彼は去年夏に最初の政策提言書を発表したが、その中で米国に不法滞在している1100万人の外国人を国外退去処分にすることや、メキシコからの不法入国を防止するために同国との間に壁を建設し、その費用をメキシコ政府に負担させることを提案した。また彼は、同年10月に米国に滞在していたシリア難民の国外追放を求めたほか、シリア難民を受け入れたドイツのメルケル首相の決定について、「正気の沙汰ではない。ドイツでは暴動が起こるだろう」とコメントした。
多くのジャーナリスト、世論調査機関は「このような非常識な人物が大統領になることはないだろう」と思っていた。しかし彼らは、米国の庶民の不満を過小評価していた。「全てにおいてまず米国人を優先する」というトランプの方針は、「メキシコからの不法移民によって職を奪われる」という不安を抱く低所得層からは、喝采を受けた。低所得層にとって、民主党のヒラリー・クリントン候補は、ワシントンの政治エリートの象徴だった。彼女は選挙運動に約5億ドルもの費用を投じたが、それでも人心を摑むことはできなかった。庶民は、政治の素人である一企業家をホワイトハウスに送り込むことによって、政治エリートたちに復讐したのである。「政界のアウトサイダー」が、戦略核ミサイルのボタンに手をかけることになった。

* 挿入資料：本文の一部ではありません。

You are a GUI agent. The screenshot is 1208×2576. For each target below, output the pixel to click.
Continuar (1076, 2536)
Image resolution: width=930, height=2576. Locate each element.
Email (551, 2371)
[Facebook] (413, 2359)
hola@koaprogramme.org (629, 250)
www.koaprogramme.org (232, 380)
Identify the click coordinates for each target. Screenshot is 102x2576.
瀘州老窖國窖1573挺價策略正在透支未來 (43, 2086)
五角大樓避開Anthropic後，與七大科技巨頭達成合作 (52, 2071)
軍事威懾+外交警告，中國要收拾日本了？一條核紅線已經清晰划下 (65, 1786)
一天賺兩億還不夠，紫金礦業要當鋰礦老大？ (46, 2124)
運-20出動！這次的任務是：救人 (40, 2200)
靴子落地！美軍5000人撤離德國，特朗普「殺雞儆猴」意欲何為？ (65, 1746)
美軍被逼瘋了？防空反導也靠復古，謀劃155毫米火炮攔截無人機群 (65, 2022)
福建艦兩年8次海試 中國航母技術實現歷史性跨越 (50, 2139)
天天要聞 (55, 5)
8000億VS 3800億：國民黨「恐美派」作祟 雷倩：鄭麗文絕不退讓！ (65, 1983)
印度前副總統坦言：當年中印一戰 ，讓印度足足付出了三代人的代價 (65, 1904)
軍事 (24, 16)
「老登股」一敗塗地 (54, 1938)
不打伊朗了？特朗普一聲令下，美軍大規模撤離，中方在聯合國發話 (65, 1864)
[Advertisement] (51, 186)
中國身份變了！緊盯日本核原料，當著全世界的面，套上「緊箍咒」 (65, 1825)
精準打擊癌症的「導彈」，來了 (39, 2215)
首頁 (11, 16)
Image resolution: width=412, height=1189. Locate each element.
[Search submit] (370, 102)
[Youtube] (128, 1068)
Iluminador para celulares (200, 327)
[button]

それにしても、白人の労働者たちが、ホテルビジネスなどで巨額の富を築いた高額所得者を、「自分たちの利益を代表してくれる希望の星」と見たことは、奇怪である。伝統的に米国の共和党は、社会保険などによって、国富を下層階級に対して再分配することを拒否する。社会保険制度を最小限にして、所得格差をあえて肯定し、「ウイナー・テークス・オール」つまり勝者が全てを手中に収める経済システムこそが、米国を強くした。従って、私はトランプが下層階級に手を差し伸べるとは到底思えない。それは企業の競争力を弱め、米国の自由放任型・市場経済の原則に反するからだ。